4 Respuestas a “Música para una banda sonora vital – Vencedores o vencidos (Judgement at Nuremberg, Stanley Kramer, 1961)

  1. Recuerdo muchos momentos de esta película, así como su reparto… pero no recordaba su banda sonora… Estas bandas sonoras vitales son una gozada.
    Y a pesar de que todos están increíbles… yo aquí me quedo con Burt Lancaster que a mi parecer tiene entre manos el personaje más complejo de la función.

    Beso
    Hildy

    • Lancaster está colosal, y eso que durante buena parte de la película ni se inmuta. Pero cuando lo hace, madre… Yo, pese a su duración, me la veo de vez en cuando. Es una absoluta gozada.

      Besos

  2. Aquí todos tienen sus grandes momentos, incluso la Judy Garland. Cuando Montgomery Clift termina de declarar en ese plano medio que dura lo suyo, es decir, sin ningún tipo de corte, se dice que cuando el bueno de Stanley gritó: “¡Corten!”, todo los del plató aplaudió (incluidos el equipo de rodaje) por su excelente interpretación. Esta película es un clásico de los grandes en todos los sentidos: el tema, los actores, la música y el magnífico trabajo de Stanley junto con su equipo técnico. Si hoy se realizara una película semejante nos moriríamos de aburrimiento, en primer lugar, porque no sabrían ubicar la cámara y nos sentiríamos, pues eso, desubicados, y después encontraríamos a faltar esa fuerza interpretativa por parte de los actores. Hoy no se trabaja bien en el cine los espacios cerrados; te introducen en un piso durante un buen rato y no sabes dónde estás, y ya ni hablo de los exteriores urbanos: como mucho una calle y las imágenes en movimiento desde el interior de un coche.
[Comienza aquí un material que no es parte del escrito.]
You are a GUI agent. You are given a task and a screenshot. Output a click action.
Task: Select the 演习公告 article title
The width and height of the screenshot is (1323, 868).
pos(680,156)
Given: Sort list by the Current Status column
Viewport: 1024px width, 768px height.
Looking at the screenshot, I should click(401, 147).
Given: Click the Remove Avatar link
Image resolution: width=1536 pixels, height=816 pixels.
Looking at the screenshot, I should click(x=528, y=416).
Fíjate por ejemplo la magia que esos billares maravillosos de El buscavidas, y luego en El color del dinero…

    Me voy, que hoy estoy pedante, amigo.

    Abrazos y buen finde.

    • Cierto, amigo. Ni tampoco saben filmarse las películas de juicios. Siempre tiran de tópico y de cliché, o se pierden en tramas carrusel en las que las cosas van cambiando continuamente sin que tú sepas realmente por qué.

      Clift aquí está sensacional, extraterrestre. Lástima. Es posiblemente una de las películas con mejor reparto y con mejores interpretaciones de la historia de Hollywood.